Glosse

Eso-Judentum mit Zukunft

Von Gerald Beyrodt · 11.04.2014
Pessach ist eine Herausforderung für Juden, denn zu dieser Zeit schrumpft das Angebot an erlaubten Speisen für sie erheblich. Da hilft nur eines: Diese Ernährung salonfähig machen. Und da kommen die Frauenzeitschriften ins Spiel.
Letztes Jahr zu Pessach waren wir in Griechenland. Ich sage das jetzt nicht, um schon wieder nervtötende Staatspleitedebatten anzufangen, sondern weil mich die Autobahnen fasziniert haben. Extra zum Fest, das an den Exodus der Israeliten aus Ägypten erinnert, stand an den Autobahnabfahrten: Exodos. Ich fand das wirklich aufmerksam von den Griechen, und würde mir sowas in Deutschland mal wünschen. Welches Land mit knapper Kasse stellt schon eigens zu einem jüdischen Fest seine Beschilderung um? Was im Rest des Jahres an griechischen Autobahnabfahrten steht, weiß ich nicht.

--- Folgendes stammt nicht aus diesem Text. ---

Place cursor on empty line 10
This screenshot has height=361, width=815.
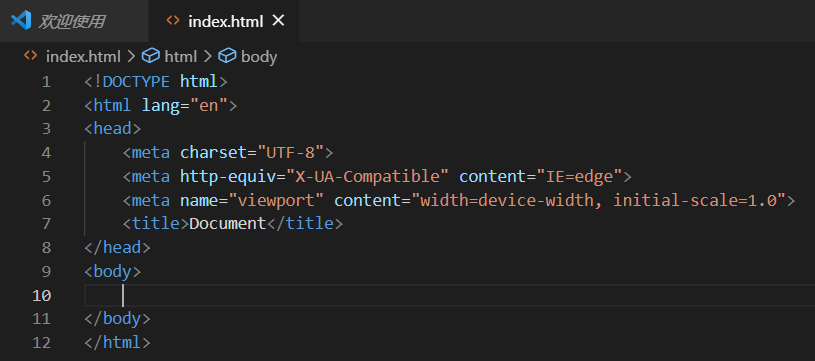(450, 296)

Ob in Griechenland, Spanien oder in Deutschland, ist Pessach eine Herausforderung. Pessach ist die Zeit im Jahr, in der Juden die Inhaltsstoffliste von Lebensmitteln besonders eingehend studieren. Ladenbesitzer, die das bemerken, fragen: "Bist Du von der Lebensmittelkontrolle?" Bin ich nicht. Ich bin von der Chamezkontrolle. Chamez ist Gesäuertes, und damit sind handelsübliche Nudeln genauso gemeint wie Teig, der gehen muss. Der Grund: Vor dem Auszug aus Ägypten buken die Israeliten noch schnell Brot, hatten aber keine Zeit für Teig, der gehen musste.
Tomatensoße mit Tomatensoße
Die Regeln machen Urlaube im Frühjahr spannend und geben Juden die Chance sich Tavernen und Trattorien mit der Frage beliebt zu machen: "Haben Sie etwas Leckeres ohne Nudeln und ohne Brot und ohne Teig und ohne Fleisch?" Das Fleisch ist in der Regel nicht koscher. Damit reduziert sich das Angebot oft auf Tomatensoße mit Tomatensoße.
In deutschen Kantinen haben es Juden etwas besser. Wer nämlich Gemüse und Kartoffeln bestellt, ist pessachtechnisch aus dem Schneider. Die Kartoffel ist eben die wirkliche deutsch-jüdische Symbiose. Leider können sich acht Tage Kartoffeln mit Gemüse oder Kräuterquark ziemlich in die Länge ziehen. Man wünscht sich, fragen zu können: "Haben Sie Essen, das kascher le pessach ist?" Kascher le pessach, koscher für Pessach, nennt sich Essen, das Juden am Fest des Exodus essen können.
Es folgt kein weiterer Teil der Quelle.